▶ _What you have to do_
The lines below are to be quoted exactly, from the first through the one that contains "Task: Click the Congratulations".

┌─ Data for the task

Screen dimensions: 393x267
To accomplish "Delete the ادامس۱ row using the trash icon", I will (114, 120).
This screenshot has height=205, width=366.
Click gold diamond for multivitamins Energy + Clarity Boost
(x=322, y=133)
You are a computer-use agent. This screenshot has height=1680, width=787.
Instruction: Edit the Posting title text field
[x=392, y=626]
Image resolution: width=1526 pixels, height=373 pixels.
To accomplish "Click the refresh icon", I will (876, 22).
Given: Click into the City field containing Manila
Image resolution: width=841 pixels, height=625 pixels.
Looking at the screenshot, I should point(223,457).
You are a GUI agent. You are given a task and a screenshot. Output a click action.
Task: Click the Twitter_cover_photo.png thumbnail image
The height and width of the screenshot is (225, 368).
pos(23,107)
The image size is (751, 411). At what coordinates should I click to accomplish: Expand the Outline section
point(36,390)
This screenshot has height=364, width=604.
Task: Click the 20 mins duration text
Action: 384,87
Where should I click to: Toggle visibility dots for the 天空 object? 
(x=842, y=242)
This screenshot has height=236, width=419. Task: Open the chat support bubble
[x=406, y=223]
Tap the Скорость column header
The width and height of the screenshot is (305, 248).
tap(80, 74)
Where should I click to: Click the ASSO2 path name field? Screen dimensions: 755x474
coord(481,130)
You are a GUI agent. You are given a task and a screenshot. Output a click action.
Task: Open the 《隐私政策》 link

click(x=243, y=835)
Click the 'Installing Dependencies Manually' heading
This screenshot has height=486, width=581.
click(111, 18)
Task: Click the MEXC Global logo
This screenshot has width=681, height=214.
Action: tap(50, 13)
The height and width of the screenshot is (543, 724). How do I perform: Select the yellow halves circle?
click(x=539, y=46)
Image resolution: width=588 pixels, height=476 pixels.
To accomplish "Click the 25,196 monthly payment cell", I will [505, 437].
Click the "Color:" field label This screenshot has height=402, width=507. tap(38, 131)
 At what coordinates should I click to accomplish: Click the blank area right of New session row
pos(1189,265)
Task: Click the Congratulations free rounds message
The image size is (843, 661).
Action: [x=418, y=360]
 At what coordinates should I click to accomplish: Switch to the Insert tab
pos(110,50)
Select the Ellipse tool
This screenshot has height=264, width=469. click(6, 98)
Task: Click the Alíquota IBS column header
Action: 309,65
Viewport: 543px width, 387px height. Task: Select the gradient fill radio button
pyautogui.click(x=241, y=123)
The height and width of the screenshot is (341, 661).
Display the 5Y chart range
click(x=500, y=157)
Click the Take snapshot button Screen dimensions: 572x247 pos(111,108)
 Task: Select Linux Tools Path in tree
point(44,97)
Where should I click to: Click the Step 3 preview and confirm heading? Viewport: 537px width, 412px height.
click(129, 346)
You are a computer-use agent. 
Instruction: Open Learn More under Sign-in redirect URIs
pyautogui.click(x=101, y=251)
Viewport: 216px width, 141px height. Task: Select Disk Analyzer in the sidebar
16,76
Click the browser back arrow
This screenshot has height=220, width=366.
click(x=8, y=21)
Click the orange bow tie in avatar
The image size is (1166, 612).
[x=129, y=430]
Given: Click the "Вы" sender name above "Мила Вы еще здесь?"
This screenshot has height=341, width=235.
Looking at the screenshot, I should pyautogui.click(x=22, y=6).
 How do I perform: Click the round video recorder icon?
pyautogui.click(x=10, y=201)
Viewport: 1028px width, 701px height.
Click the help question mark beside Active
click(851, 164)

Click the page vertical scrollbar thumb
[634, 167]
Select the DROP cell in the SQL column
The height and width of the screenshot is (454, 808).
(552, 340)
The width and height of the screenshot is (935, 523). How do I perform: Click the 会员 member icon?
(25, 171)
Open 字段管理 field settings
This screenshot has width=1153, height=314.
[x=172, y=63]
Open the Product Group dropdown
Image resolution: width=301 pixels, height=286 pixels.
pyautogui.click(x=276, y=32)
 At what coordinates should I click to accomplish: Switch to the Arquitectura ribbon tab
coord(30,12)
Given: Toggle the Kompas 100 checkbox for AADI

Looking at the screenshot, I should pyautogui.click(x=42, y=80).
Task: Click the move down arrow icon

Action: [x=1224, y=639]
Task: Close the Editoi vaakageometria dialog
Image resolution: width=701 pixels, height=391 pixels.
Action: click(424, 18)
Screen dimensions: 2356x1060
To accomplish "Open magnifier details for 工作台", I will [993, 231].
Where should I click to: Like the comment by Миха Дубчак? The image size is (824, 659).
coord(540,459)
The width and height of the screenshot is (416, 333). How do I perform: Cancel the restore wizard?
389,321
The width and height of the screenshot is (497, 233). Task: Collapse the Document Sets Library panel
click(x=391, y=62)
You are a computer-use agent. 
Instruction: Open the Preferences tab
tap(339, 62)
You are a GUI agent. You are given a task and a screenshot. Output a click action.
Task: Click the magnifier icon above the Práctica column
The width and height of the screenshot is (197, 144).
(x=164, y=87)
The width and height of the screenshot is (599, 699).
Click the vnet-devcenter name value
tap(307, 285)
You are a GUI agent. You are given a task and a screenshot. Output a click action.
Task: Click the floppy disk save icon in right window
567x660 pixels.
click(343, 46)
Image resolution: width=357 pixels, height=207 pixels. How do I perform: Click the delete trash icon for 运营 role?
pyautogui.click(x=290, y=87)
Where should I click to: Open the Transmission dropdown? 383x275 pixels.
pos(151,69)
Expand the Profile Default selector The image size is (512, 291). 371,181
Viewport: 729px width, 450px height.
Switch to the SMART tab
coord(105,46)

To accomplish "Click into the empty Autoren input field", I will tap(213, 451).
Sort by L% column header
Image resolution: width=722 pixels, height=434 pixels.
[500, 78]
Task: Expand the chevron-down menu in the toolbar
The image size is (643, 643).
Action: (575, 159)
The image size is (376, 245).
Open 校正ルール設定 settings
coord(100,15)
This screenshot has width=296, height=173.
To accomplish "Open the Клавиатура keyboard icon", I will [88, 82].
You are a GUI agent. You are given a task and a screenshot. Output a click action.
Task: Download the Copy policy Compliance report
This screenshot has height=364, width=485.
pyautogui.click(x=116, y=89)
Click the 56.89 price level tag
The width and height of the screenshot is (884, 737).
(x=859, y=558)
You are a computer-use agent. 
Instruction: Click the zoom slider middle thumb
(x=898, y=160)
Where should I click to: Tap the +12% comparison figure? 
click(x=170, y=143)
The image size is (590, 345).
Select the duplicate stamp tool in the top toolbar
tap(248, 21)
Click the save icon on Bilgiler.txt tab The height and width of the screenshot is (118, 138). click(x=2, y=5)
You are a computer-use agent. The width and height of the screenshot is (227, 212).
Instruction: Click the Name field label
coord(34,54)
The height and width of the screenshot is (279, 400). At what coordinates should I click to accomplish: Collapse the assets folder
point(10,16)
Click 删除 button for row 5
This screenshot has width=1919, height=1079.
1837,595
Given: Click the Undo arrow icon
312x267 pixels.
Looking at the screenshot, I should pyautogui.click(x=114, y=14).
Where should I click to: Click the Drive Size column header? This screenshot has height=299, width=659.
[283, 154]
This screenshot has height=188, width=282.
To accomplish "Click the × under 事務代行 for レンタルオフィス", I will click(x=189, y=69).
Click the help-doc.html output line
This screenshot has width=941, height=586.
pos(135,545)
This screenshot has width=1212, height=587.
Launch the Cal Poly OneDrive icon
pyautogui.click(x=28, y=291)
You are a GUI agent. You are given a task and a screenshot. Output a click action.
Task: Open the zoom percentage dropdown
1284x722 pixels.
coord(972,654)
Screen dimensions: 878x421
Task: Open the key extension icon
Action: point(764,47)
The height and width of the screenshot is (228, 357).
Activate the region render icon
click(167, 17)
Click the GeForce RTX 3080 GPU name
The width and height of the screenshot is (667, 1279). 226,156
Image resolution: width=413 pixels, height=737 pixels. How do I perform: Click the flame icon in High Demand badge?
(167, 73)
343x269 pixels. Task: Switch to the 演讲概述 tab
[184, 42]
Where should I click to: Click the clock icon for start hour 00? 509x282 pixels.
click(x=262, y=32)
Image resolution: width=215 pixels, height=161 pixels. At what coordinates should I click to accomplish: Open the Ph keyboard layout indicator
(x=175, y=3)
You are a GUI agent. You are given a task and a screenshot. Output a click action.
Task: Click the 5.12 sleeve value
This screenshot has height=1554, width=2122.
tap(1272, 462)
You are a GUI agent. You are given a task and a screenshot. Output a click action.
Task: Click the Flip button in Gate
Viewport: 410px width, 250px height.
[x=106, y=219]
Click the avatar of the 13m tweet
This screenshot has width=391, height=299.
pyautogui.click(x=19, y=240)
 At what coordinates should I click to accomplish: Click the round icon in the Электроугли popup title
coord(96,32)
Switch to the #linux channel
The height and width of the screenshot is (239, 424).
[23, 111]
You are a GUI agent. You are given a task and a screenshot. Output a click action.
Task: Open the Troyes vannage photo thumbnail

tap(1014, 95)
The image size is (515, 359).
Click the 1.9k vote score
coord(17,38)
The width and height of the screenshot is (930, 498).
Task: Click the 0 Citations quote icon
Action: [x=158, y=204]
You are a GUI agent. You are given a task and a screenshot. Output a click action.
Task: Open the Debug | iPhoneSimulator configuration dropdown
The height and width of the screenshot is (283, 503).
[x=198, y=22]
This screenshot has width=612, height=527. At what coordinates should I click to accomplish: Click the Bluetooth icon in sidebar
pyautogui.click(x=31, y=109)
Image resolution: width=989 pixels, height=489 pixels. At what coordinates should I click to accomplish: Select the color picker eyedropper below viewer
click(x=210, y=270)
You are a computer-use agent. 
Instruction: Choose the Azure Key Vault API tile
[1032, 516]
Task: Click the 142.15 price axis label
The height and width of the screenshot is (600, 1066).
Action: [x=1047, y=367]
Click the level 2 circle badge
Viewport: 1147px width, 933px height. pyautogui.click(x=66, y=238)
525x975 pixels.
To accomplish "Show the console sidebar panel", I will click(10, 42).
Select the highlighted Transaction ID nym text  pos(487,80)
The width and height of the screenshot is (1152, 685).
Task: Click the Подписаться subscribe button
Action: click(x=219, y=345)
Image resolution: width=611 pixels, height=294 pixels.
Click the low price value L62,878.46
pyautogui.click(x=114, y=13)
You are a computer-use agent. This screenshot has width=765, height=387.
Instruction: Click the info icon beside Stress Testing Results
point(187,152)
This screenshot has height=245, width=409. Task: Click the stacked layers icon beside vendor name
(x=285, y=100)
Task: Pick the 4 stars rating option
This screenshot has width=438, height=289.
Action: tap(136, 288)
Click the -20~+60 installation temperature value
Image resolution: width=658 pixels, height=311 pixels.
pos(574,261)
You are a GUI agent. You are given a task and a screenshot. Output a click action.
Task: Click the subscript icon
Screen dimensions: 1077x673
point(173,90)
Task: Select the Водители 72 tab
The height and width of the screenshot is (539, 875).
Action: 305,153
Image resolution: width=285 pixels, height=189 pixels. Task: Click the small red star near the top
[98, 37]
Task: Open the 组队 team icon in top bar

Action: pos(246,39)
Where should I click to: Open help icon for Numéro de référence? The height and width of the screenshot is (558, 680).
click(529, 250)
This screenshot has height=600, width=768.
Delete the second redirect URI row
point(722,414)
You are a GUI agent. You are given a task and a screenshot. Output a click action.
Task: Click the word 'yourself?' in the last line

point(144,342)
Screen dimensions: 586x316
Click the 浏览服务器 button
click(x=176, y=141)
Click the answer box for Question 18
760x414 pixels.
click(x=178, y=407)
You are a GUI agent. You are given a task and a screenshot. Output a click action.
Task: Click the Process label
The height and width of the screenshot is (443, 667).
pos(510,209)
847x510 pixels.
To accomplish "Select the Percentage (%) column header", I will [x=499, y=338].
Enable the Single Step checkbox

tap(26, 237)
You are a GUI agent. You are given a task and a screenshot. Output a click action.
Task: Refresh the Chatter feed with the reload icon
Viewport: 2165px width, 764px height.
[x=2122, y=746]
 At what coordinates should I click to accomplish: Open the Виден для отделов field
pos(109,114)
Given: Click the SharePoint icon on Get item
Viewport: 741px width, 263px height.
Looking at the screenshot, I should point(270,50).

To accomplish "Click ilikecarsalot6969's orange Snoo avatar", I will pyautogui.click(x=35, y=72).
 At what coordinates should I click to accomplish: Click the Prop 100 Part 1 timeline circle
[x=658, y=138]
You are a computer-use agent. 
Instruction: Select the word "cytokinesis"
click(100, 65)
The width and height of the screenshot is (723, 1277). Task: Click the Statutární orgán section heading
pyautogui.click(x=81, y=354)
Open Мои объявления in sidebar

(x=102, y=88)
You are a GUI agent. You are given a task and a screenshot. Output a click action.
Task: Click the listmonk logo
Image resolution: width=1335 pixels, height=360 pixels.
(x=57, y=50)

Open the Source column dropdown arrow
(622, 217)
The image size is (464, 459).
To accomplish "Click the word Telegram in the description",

└─

▶ _Response box_
Screen dimensions: 393x267
To accomplish "Delete the ادامس۱ row using the trash icon", I will (114, 120).
This screenshot has height=205, width=366.
Click gold diamond for multivitamins Energy + Clarity Boost
(x=322, y=133)
You are a computer-use agent. This screenshot has height=1680, width=787.
Instruction: Edit the Posting title text field
[x=392, y=626]
Image resolution: width=1526 pixels, height=373 pixels.
To accomplish "Click the refresh icon", I will (876, 22).
Given: Click into the City field containing Manila
Image resolution: width=841 pixels, height=625 pixels.
Looking at the screenshot, I should point(223,457).
You are a GUI agent. You are given a task and a screenshot. Output a click action.
Task: Click the Twitter_cover_photo.png thumbnail image
The height and width of the screenshot is (225, 368).
pos(23,107)
The image size is (751, 411). At what coordinates should I click to accomplish: Expand the Outline section
point(36,390)
This screenshot has height=364, width=604.
Task: Click the 20 mins duration text
Action: 384,87
Where should I click to: Toggle visibility dots for the 天空 object? 
(x=842, y=242)
This screenshot has height=236, width=419. Task: Open the chat support bubble
[x=406, y=223]
Tap the Скорость column header
The width and height of the screenshot is (305, 248).
tap(80, 74)
Where should I click to: Click the ASSO2 path name field? Screen dimensions: 755x474
coord(481,130)
You are a GUI agent. You are given a task and a screenshot. Output a click action.
Task: Open the 《隐私政策》 link

click(x=243, y=835)
Click the 'Installing Dependencies Manually' heading
This screenshot has height=486, width=581.
click(111, 18)
Task: Click the MEXC Global logo
This screenshot has width=681, height=214.
Action: tap(50, 13)
The height and width of the screenshot is (543, 724). How do I perform: Select the yellow halves circle?
click(x=539, y=46)
Image resolution: width=588 pixels, height=476 pixels.
To accomplish "Click the 25,196 monthly payment cell", I will [505, 437].
Click the "Color:" field label This screenshot has height=402, width=507. tap(38, 131)
 At what coordinates should I click to accomplish: Click the blank area right of New session row
pos(1189,265)
Task: Click the Congratulations free rounds message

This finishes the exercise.